Ajay Nanavati, Chairman, Syndicate Bank remarked that his experience captured the essence of three different perspectives -  perspectives were coming from his experience of a global MNC, Indian public sector banking perspective and from a midsize manufacturing industrial perspective. One of the biggest issues is Intellectual Property. Part of the issue is that on the board level there is a lack of awareness about the issue. Very rarely, if ever do issues of cybersecurity crop up at the board level. He reminded that any chain is only as strong as its weakest link, and highlighted the importance for boards to understand the risk that cyber poses to companies. He remarked that there should be a representation at the board level of individuals who understand the cyber issues. Then, resources to ensure better cybersecurity need to be allocated, and readiness must be built in to the system. He warned against the tendency to have a ‘silo-ed’ approach – but the reality is that this cuts across multiple silos, he said.

Deepak Kumar Hota, Director & Member of Board, BEML Ltd, said that it was possible to think about cybersecurity in a ritualistic way and put the onus on the IT guy, but today you cannot guarantee that getting the best of technology or manpower will keep you safe in cyber.

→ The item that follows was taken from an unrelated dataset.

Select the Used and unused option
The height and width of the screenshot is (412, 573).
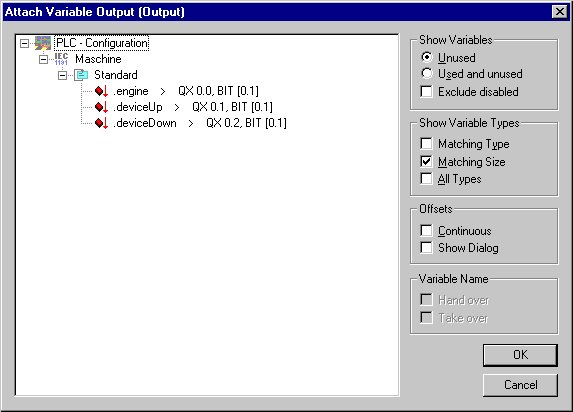pos(426,73)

No matter how good your plans are, if there is an issue with a lack of coordination, then you are at risk. What is the tolerance for ambiguity, that top board members have – he remarked that this was an issue of mindset. The second aspect he touched upon was that cybersecurity is set to be a trillion dollar industry by 2020. This meant that there will be a shortage of skilled people working in this sector. He was of the opinion that we are not geared up to meet this demand. The last point he highlighted was that the issue of cyber cuts across HR, IT, Finance, Business – in this scenario, when a company is handling a lot of customer data, which could be vulnerable to cyber attacks. How are contracts with customers going to be affected by the possibility of cyber threats? He said, “First of all in the board room, you don’t admit that you don’t know, then the more you get to know, the more scary it is, the more scared you get, the more you have kneejerk reactions like spending money, hiring the best of consultants…but it would be hard to get very definite responses from the board room.”

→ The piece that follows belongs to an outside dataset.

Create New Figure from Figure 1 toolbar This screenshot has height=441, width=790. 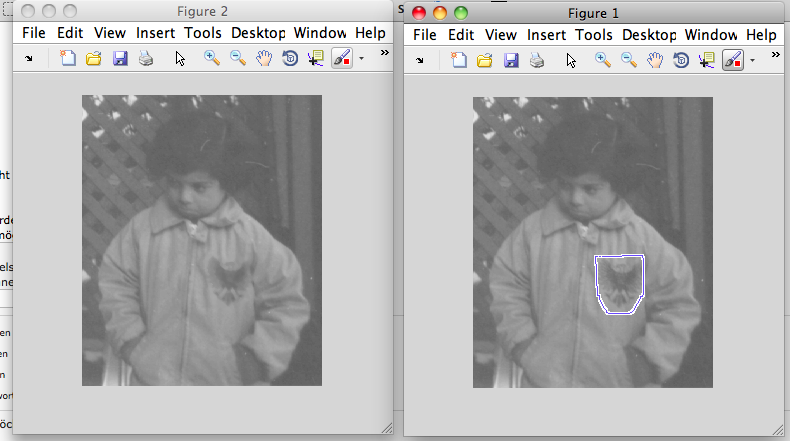459,60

Krishnakumar Natarajan, Co-Founder, CEO and Managing Director of Mindtree, shared from his own experience – the dilemma within his own board about how cybersecurity needed to be addressed, and secondly how to see this issue in the context of the services that an IT company provides. His first observation was that – many boards think of this as a technology issue. But this is not so. This is one thing boards need to be very clear about. The second point is ‘why is this so necessary’. Every company wants to connect to its customers through online channels. So, the notion of an organization with a physical centre is no more valid, because companies have grown beyond such boundaries. New models of work are bringing in new risks, and boards need to be concerned about his. Boards usually talk about external risks, but 70% of data leaks are internal, is what research shows. He touched upon why boards need to be more concerned about the issue – that a cyber-attack is a huge reputation risk.

Assessment

Our assessment is that Cyber threats are  assymetric and goes beyond network. We believe that corporate boards must be fully cognizant of the existential nature of such threats that can destroy both business and legacy that promoters would have painstakingly built over the years.